[Saved data entries]
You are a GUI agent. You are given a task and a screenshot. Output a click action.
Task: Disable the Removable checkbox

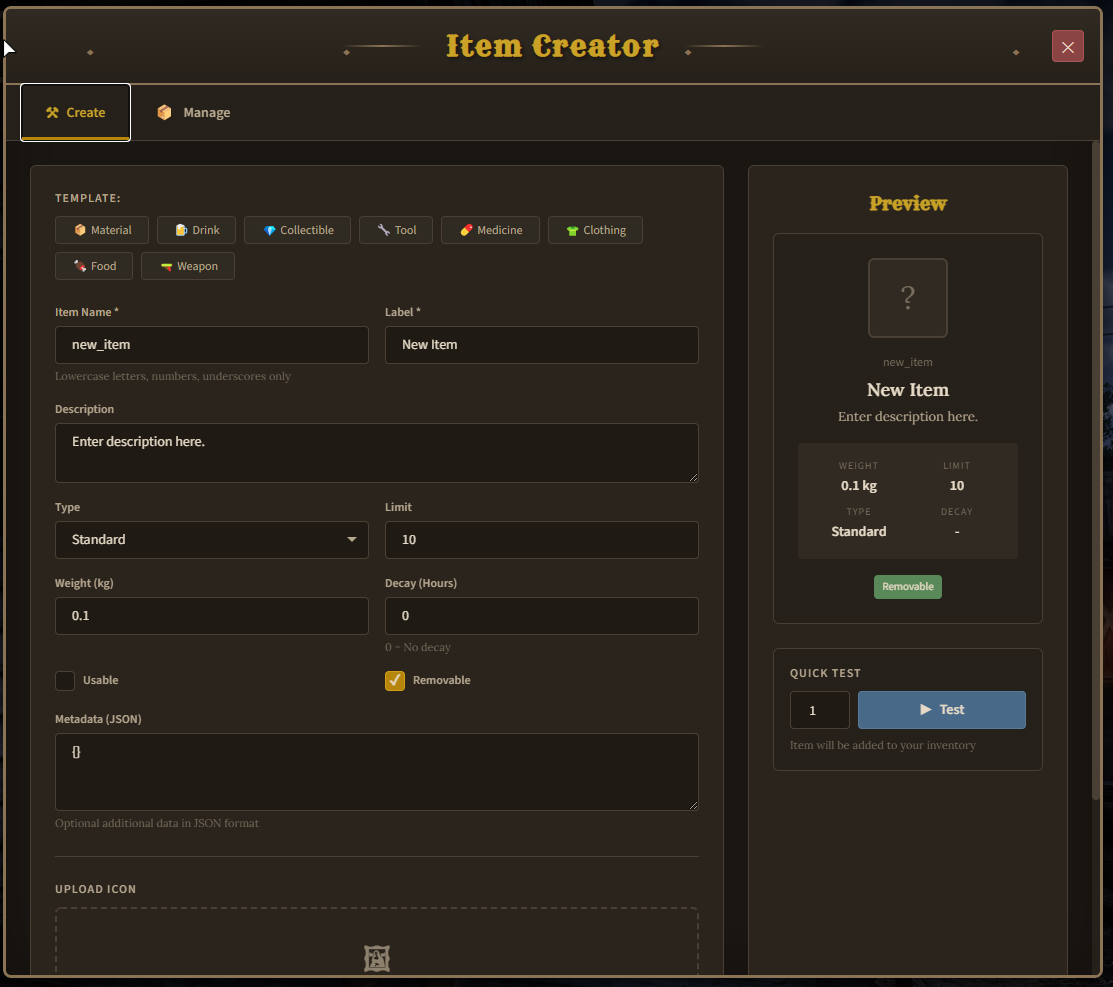[x=394, y=680]
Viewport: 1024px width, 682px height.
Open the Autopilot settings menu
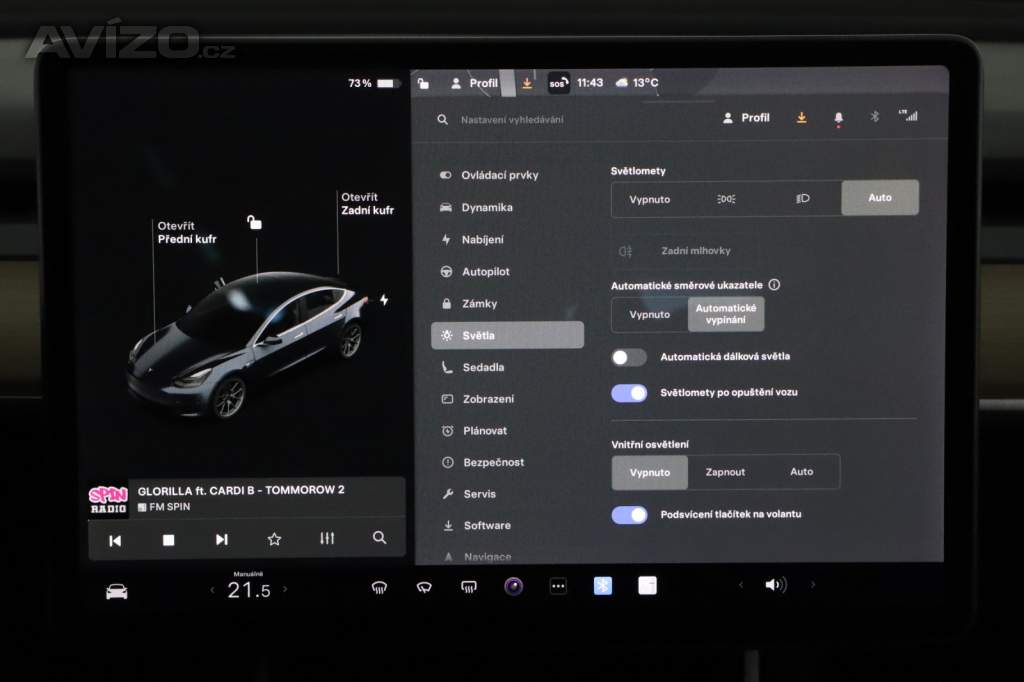486,272
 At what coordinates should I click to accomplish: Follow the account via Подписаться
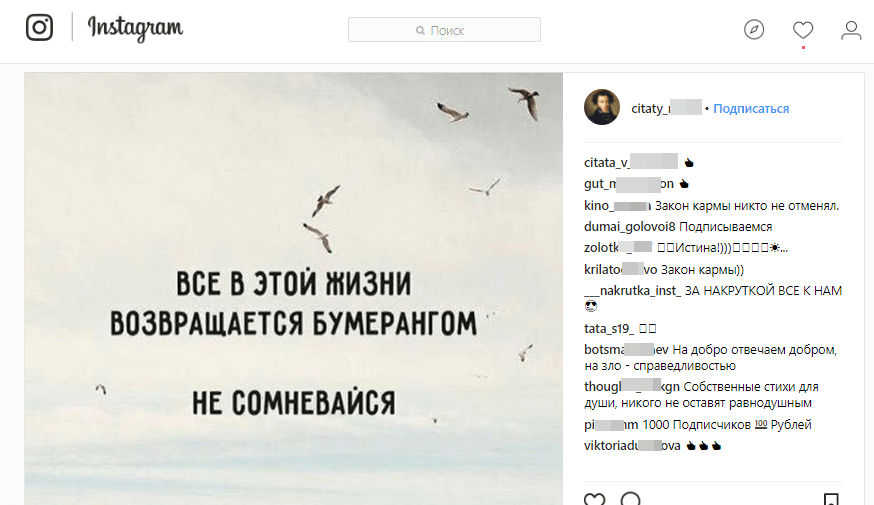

_Work to be completed_
Each record above should be retyped exactly, with no pictures carried over.

_Response below_
You are a GUI agent. You are given a task and a screenshot. Output a click action.
Task: Disable the Removable checkbox

[x=394, y=680]
Viewport: 1024px width, 682px height.
Open the Autopilot settings menu
486,272
 At what coordinates should I click to accomplish: Follow the account via Подписаться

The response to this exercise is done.